Hundreds of new houses, many built illegally, perch on pristine hillsides above a beautiful lake. Some have been built carefully with due concern for local style, providing much-needed employment and boosting the local economy, but others have been constructed with little respect for the environment. And among the new permanent inhabitants are those who show no
interest in integrating.
These are dubbed the 'por favores' because, despite living in Spain for years, their language skills run to por favor, but little more - if indeed they bother to say 'please' at all. In one village a group of five British families has recently angered Spanish neighbours by drinking, brawling and
swearing in the streets.
"The atmosphere there is very bad," a resident said. "The British are not welcome any more." Another local described how the fiesta, where traditionally the local town hall provides free wine, beer and paella, had been overrun by "British men in their fifties getting plastered".

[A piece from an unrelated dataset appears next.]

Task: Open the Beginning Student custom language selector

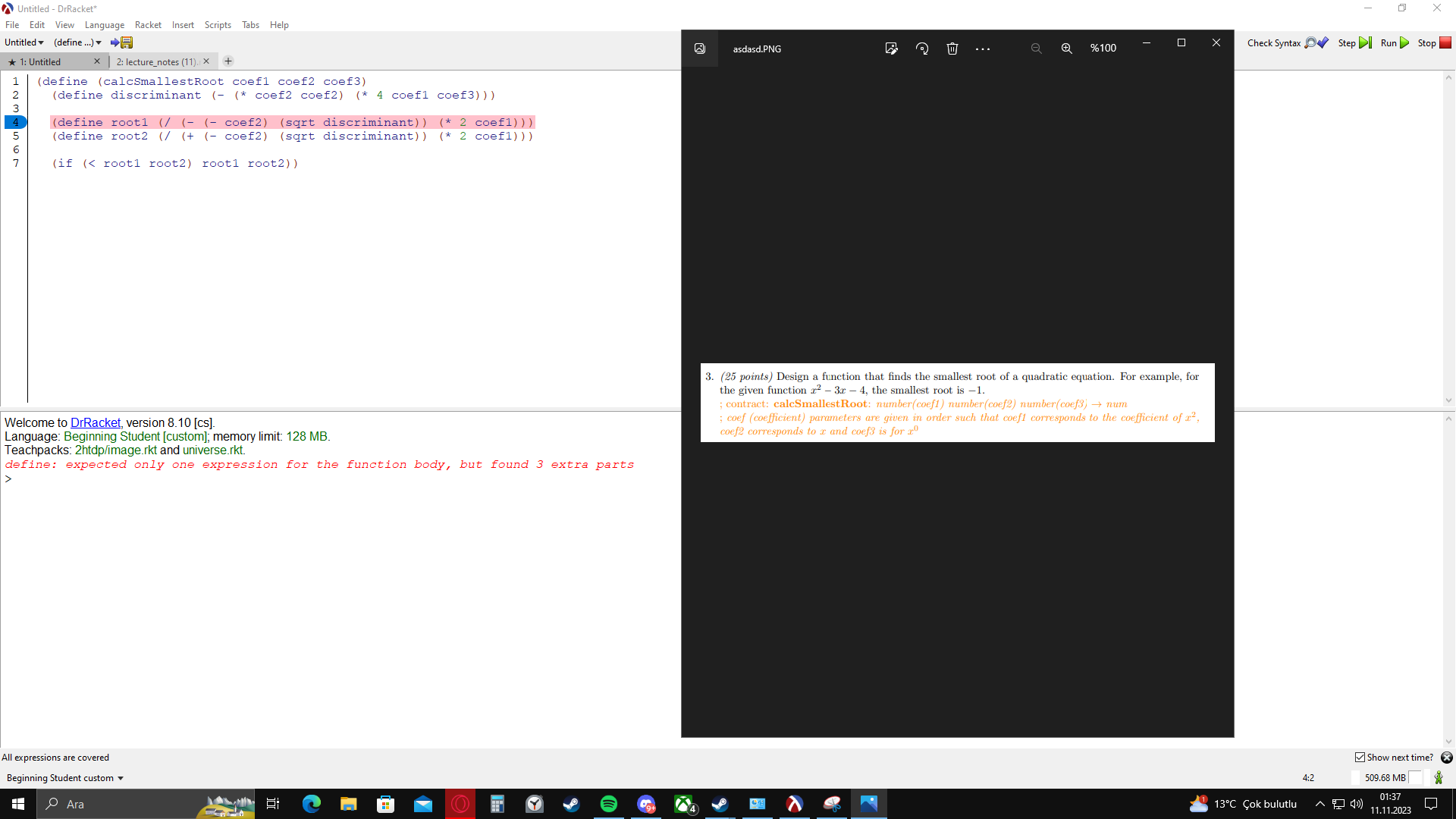Action: coord(64,777)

One problem has been a shortage of water, caused both by the recent drought and the huge demands of the new housing developments with golf courses and swimming pools. And corruption in local councils has meant that many homes owned by the British are built on protected land. Last week dozens of UK homeowners in Alicante on the Costa Blanca were told that their houses might be demolished and a crackdown in the summer on the Costa del Sol has led to 73 arrests and the demolition of scores of properties.
In one small district alone, nearly 3,000 cases are being investigated and a long-running investigation into an alleged money-laundering scheme has led to further problems for some homeowners in the Marbella area.

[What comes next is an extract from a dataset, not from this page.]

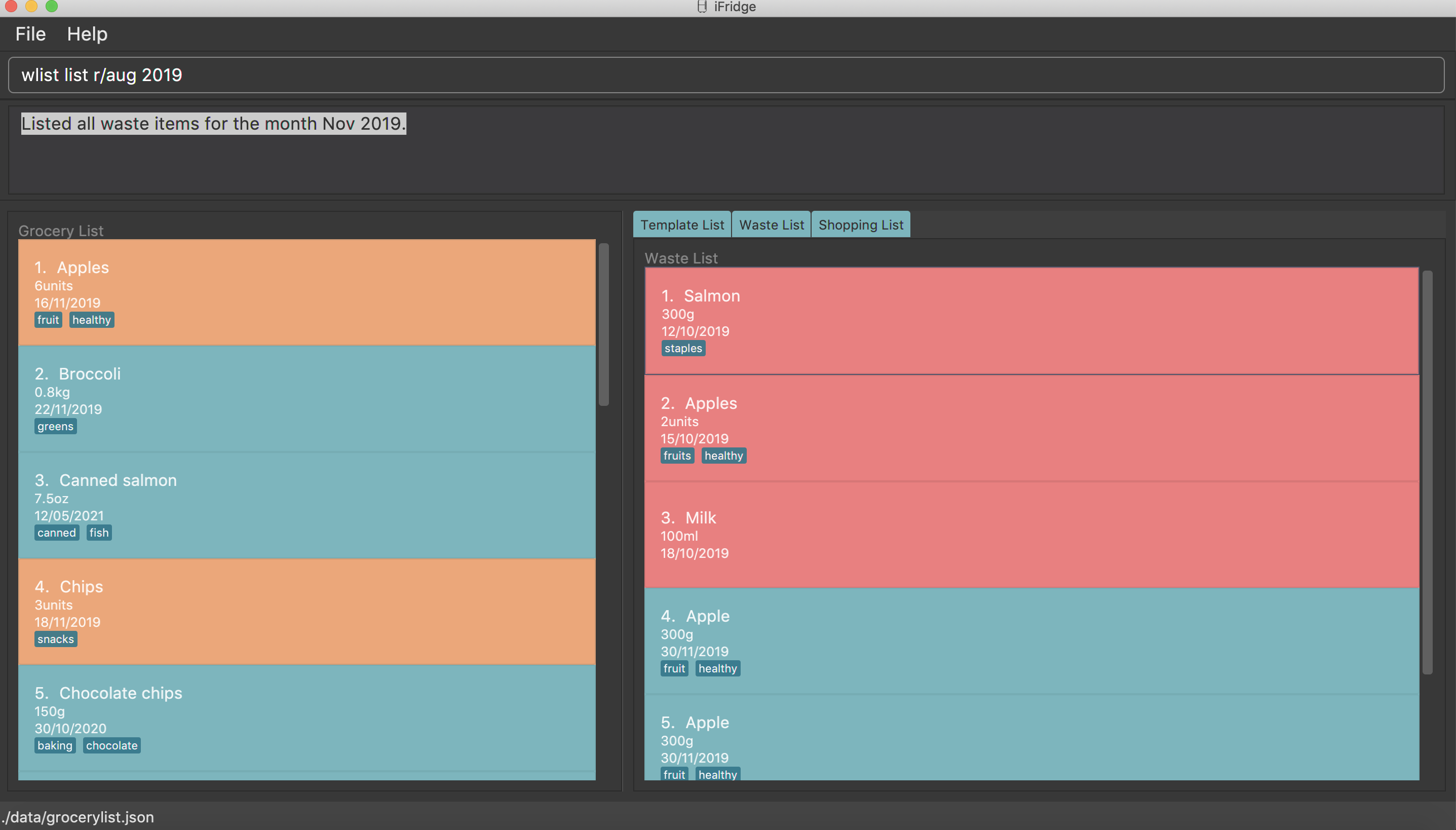The image size is (1456, 830).
Task: Open the Help menu
Action: [87, 34]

The pressure on schools reveals the nature of both the por favores - and their more culturally open counterparts. Previously, British migrants would sell up in the UK, buy in Spain and have enough left over to put children into fee-paying international schools, said Eve Browne, advertising manager of Sur in English. "Often you end up with the children being perfectly integrated, speaking fluent Spanish, while the parents know nothing."

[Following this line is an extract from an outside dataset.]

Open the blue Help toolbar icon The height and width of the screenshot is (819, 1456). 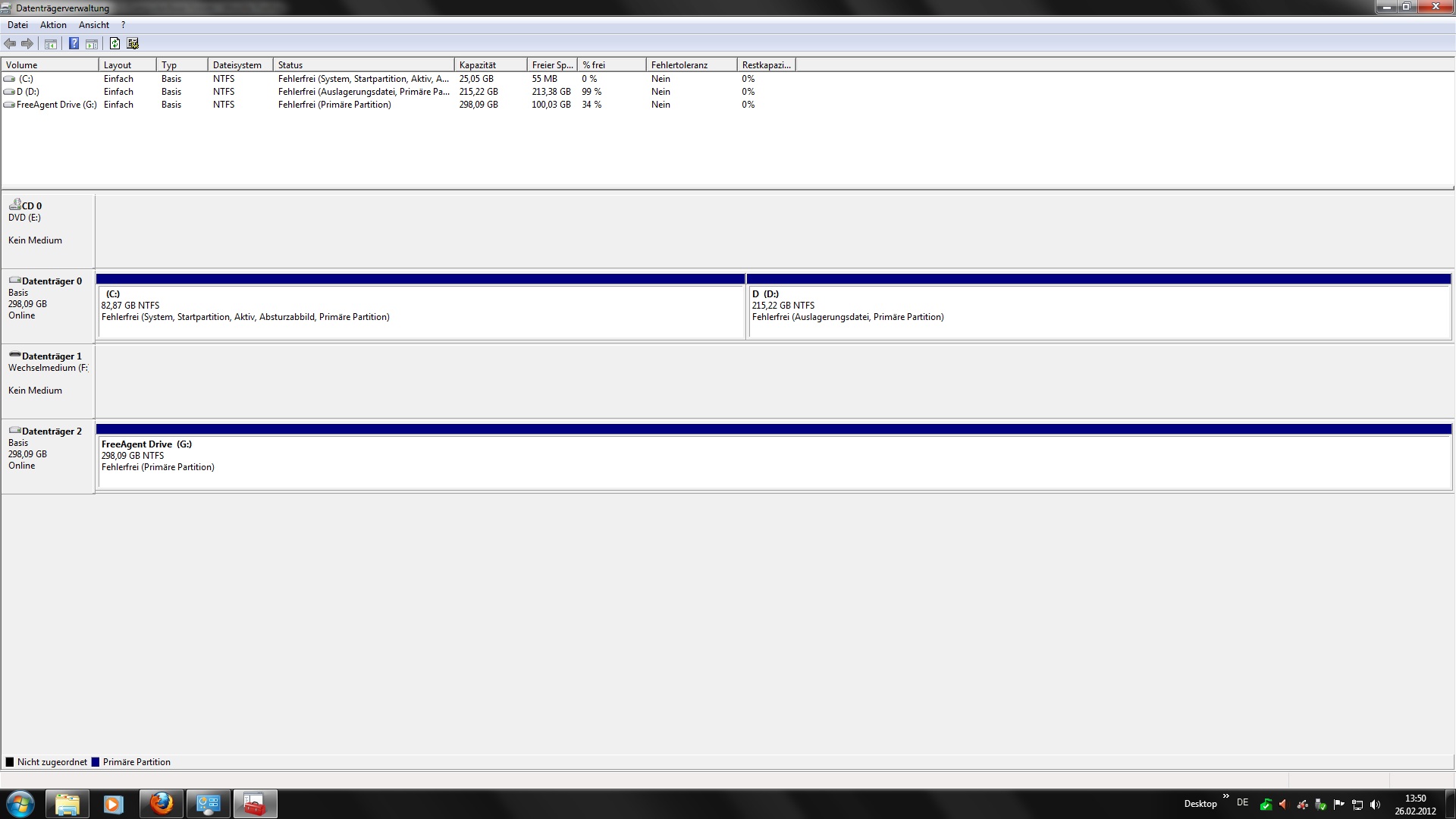(x=74, y=44)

There is also pressure on local health systems. "No one goes home now to be treated by the NHS [the British government health system]," said another resident.
Many new migrants are driven out of the UK by property prices. Thompson, Palenciana's newest arrival, said he simply could not afford Britain any longer. He paid £70,000 for his new dwelling, a shell of a small townhouse that has been used as a warehouse.
"Even in [the northern English city of] Newcastle you can't buy a decent property for that any more," he said. "The views are fantastic, there are 320 days of sunshine, schools and everything. It makes sense."
But he revealed other reasons for leaving the UK, widely shared among the expatriate community: "England just is not English any more."
Thompson picked up the keys for his house from the Inland Andalucia estate agency in the small market town of Mollina. The agency, according to Amelia Chacon, the manager, concludes two or three sales or long-term lets every day. Mollina itself, despite its relatively isolated location, has a thriving British community, some of whom live in a large trailer park on the outskirts of the town. The new immigrants are served by several bars, a shop selling English newspapers and books, a Chinese takeaway and an Indian restaurant.
Property developers talk of a 20 per cent year-on-year rise for the foreseeable future - with prices rising even faster.
As for Thompson, he is determined to make a success of life in Spain and to integrate as much as he can. He bought a Teach Yourself Spanish course before leaving Britain. "You've got to learn the language," he said. "As they say, when in Rome, do as the Romans do."